■ Text excerpt
Last week, a Reuters investigation revealed that since at least the 1970s, the FDA has downplayed health concerns about talc in powders and cosmetics, deferring again and again to manufacturers. The story follows earlier reporting on how Johnson & Johnson failed to warn customers that its talc powders and cosmetics were tainted with cancer-causing asbestos and that as concerns about Baby Powder mounted, J&J focused on marketing to minority and overweight women. In a Reuters Best: Journalist Spotlight Q&A Lisa Girion gives a behind-the-scene look at how she’s been reporting the story.
Q: How did you get started on reporting the story?
A: After a multi-million-dollar award – most of it punitive damages – to a woman who alleged talc powder caused her ovarian cancer, I wanted to know what had persuaded a jury to judge the company so harshly. Later, my editors had the same question after a jury awarded $4.69 billion to 22 women who alleged Johnson & Johnson’s powders caused their ovarian cancers.
Q: What types of reporting were involved?
A: This involved working old sources, making new ones, scouring court records, watching and reading hours and hours of trial testimony and gathering documents, lots of documents.
Q: What has been the hardest part of the reporting?

■ Recorded information
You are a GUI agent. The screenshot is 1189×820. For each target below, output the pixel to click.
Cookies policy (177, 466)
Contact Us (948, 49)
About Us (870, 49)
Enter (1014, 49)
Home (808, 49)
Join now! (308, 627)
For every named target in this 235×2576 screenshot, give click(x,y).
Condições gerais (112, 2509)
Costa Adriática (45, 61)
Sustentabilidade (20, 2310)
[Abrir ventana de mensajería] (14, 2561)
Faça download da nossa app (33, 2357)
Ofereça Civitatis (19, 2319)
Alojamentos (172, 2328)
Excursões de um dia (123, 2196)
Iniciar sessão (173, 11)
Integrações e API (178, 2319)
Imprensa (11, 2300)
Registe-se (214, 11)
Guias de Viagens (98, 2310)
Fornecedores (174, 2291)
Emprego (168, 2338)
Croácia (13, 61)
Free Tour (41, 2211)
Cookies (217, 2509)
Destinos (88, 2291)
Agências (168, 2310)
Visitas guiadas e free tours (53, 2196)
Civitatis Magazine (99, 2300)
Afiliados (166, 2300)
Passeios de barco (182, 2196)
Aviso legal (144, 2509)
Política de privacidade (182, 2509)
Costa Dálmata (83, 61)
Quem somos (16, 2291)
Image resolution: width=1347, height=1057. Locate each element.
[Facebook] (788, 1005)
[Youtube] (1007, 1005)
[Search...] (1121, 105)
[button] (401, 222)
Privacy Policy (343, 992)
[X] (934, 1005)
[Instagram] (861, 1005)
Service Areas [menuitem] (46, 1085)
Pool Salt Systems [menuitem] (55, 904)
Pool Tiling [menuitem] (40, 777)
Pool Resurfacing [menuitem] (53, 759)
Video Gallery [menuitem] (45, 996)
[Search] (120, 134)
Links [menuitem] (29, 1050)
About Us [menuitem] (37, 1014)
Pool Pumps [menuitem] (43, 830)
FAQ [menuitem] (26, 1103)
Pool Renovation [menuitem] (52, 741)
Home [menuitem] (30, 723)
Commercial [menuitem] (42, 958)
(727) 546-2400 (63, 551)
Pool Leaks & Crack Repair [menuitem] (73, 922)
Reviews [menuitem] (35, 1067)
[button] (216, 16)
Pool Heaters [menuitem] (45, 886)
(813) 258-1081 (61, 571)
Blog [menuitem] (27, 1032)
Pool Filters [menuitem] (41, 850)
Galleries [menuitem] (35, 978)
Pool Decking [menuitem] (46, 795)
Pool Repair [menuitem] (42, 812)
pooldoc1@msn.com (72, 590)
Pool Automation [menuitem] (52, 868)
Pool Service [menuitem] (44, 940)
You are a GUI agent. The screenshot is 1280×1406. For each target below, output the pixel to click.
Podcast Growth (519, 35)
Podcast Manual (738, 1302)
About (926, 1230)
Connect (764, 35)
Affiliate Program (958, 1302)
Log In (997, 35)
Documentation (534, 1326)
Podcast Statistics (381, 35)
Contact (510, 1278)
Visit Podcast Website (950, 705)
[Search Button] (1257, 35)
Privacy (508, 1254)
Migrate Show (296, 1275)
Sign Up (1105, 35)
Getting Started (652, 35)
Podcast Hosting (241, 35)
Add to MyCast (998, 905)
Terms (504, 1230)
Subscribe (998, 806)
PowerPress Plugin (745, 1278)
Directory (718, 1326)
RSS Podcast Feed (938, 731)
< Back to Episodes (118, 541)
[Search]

■ Exercises to complete
(1) In the Q&A about reporting on talc, rewrite the paragraph beginning "Last week, a Reuters investigation revealed" as a short bulleted list that keeps its main facts.
(2) According to the talc reporting Q&A, how much did a jury award to the 22 women who alleged that Johnson & Johnson's powders caused their ovarian cancers?
(3) Go on with the talc reporting Q&A from its last line.

■ Responses by task
(1)
- A Reuters investigation last week found that since at least the 1970s, the FDA has downplayed health concerns about talc in powders and cosmetics and has repeatedly deferred to manufacturers.
- This follows earlier reporting that Johnson & Johnson did not warn customers that its talc powders and cosmetics were tainted with cancer-causing asbestos.
- That reporting also found that as concerns about Baby Powder grew, J&J focused its marketing on minority and overweight women.
- In a Reuters Best: Journalist Spotlight Q&A, Lisa Girion gives a behind-the-scenes look at the reporting of the story.

(2) $4.69 billion.

(3)
A: Many of the key players are dead, and most of J&J’s records detailing its asbestos testing history were, initially at least, confidential. Then I found cryptic references to an old asbestos case in the pre-trial proceedings of some pending lawsuits in New Jersey. All I had to go on was the last name of the plaintiff: Coker. I had no idea when or where the case was filed. One of the law firms on the case was based in Beaumont, Texas, so I called the clerk in the nearest courthouse. Sure enough, after some digging, the clerk found the case in archives. The records showed that in 1997, a woman named Darlene Coker filed a suit alleging that the Baby Powder she used on herself and her two daughters caused her cancer. I tracked down her now grown daughters, who told me their mother filed the suit because she wanted answers. She died without knowing the full story. That story emerged bit by bit. Each time a case went to trial, I read as many of the documents presented to jurors as I could get hold of. It was slow going. At one point, a judge refused – without explanation – to let me read documents that had been presented at trial. Eventually, the story came together in our Dec. 14, 2018 Special Report that showed that J&J knew its raw talc and powders sometimes tested positive for asbestos from the 1970s into the early 2000s and did not report those findings to the FDA.
Q: Why is this an important story to tell our customers?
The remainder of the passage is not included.